Ihre allgemeine Gemütslage ist aber längst eine andere, grossen Einfluss darauf hatte ihr Trainer Pablo Kutscher. Innert kürzester Zeit schrieb er ihr einen Kraft-/Ausdauer-Trainingsplan für zu Hause und den Balkon. Ugolkova lacht schallend und versucht noch einmal zu erklären, wie schwierig eine solche Umstellung für den Körper ist, der sich wöchentlich 20 Stunden im Wasser bewegt. «Mental ist es sogar brutal, weil ich immer nur im Kopf hatte, dass die Superform immer mehr verloren geht.»

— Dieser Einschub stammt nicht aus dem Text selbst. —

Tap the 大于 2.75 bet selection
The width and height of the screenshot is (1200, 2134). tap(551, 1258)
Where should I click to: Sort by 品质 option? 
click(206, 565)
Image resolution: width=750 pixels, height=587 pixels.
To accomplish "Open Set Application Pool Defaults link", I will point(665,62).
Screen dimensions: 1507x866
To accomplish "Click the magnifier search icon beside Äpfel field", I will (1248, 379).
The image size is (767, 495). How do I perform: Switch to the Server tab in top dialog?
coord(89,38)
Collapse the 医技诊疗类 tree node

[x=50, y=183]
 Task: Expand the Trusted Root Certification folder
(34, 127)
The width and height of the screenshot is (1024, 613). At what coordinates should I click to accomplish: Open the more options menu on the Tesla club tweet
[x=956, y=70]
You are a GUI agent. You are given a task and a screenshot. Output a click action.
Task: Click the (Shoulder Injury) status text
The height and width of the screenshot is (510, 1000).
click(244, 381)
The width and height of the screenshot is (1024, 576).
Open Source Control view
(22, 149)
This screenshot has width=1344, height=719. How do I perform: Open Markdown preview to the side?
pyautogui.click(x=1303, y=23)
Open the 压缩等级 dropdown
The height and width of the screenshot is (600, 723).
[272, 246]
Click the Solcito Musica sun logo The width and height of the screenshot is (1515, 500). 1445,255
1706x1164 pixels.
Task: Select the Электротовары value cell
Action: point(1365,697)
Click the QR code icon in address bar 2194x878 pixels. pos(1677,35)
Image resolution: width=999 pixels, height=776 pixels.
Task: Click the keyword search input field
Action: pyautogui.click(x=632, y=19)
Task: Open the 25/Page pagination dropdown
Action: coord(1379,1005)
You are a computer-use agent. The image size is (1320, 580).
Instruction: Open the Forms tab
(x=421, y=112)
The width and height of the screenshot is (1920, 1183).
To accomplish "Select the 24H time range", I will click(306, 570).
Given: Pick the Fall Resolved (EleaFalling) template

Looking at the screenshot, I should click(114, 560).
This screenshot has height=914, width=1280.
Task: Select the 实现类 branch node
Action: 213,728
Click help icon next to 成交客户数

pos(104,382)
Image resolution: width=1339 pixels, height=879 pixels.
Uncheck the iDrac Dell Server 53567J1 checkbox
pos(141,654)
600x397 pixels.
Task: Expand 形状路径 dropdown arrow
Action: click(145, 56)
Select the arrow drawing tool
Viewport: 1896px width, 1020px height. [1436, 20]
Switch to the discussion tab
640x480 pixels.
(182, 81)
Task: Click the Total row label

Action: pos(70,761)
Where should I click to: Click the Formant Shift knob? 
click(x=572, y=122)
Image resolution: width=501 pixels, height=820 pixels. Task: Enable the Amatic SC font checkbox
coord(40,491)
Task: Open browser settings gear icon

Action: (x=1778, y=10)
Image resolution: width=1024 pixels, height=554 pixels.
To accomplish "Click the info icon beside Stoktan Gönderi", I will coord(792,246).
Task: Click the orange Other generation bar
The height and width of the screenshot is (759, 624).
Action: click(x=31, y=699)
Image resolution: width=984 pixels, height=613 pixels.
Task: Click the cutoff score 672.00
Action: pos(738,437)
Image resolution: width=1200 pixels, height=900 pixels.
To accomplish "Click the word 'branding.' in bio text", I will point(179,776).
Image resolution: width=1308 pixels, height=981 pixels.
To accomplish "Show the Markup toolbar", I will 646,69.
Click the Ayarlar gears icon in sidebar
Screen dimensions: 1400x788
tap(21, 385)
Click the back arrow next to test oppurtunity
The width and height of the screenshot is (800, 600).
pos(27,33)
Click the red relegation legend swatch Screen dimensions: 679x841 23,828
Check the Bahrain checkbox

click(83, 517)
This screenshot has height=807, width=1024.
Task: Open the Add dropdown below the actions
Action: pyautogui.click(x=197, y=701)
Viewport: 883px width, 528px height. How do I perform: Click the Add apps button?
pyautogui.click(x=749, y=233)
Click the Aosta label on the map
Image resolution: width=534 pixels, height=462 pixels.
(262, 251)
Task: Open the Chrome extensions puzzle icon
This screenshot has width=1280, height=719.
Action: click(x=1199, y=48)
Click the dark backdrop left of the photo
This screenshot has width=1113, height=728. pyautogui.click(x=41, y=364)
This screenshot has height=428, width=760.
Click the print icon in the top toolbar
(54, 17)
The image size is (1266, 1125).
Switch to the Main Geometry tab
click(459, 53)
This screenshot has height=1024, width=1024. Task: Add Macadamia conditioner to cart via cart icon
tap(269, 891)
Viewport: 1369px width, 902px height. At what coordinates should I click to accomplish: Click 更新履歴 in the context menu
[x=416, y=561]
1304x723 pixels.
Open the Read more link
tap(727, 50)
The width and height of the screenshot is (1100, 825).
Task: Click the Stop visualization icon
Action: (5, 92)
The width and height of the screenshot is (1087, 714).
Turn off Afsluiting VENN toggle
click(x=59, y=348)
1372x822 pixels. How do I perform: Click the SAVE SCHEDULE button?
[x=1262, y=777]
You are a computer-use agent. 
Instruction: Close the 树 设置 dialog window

Die Form mag zwei Monate später nicht mehr dieselbe sein, aber Moerland betont, dass man eine solche Zeit auch nutzen könne, um an Schwächen zu arbeiten. Das ist Ugolkova offensichtlich gelungen. Sie hat in den vergangenen zwei Wochen festgestellt, dass sie viel Kraft ins Wasser bringt, «ich schwimme die gleiche Geschwindigkeit mit weniger Zügen als vorher, das ist ein Fortschritt». Und mit einiger List hat ihr der Trainer während des Lockdown auch neue Aufgabe gestellt: Innerhalb von zehn Tagen sollte sie einen Marathon laufen. Sie sei zuvor nie gejoggt und könne das auch nicht, sagt Ugolkova, aber: «Ich habe es geschafft.»
Im Schwimmclub Uster hofft man, den Schwimmern nicht länger solche ungewohnten Kleinziele «vorgaukeln» zu müssen, wie Moerland sagt. Die Absicht von Präsident Philippe Walter ist, nach weiteren Lockerungen des Bundes im August oder September ein nationales Meeting anbieten zu können. Der Grossclub mit seinen 25 Trainingsgruppen wäre im Juli Veranstalter der viertägigen Sommermeisterschaften gewesen. «Die Einnahmen hätten 15 Prozent unseres Jahresbudgets ausgemacht», sagt er, «das tönt nicht nach viel, es sind aber mehrere Zehntausend Franken, die uns fehlen werden.» Neben dem Anteil aus der Schwimmschule, die üblicherweise von rund 1200 Kindern besucht wird. Mit dem Entscheid vom Mittwoch kehrt Anfang Juni ein grosses Stück Normalität zurück. Bis dann ist auch das Olympiabecken revidiert. Zeit für neue Ziele.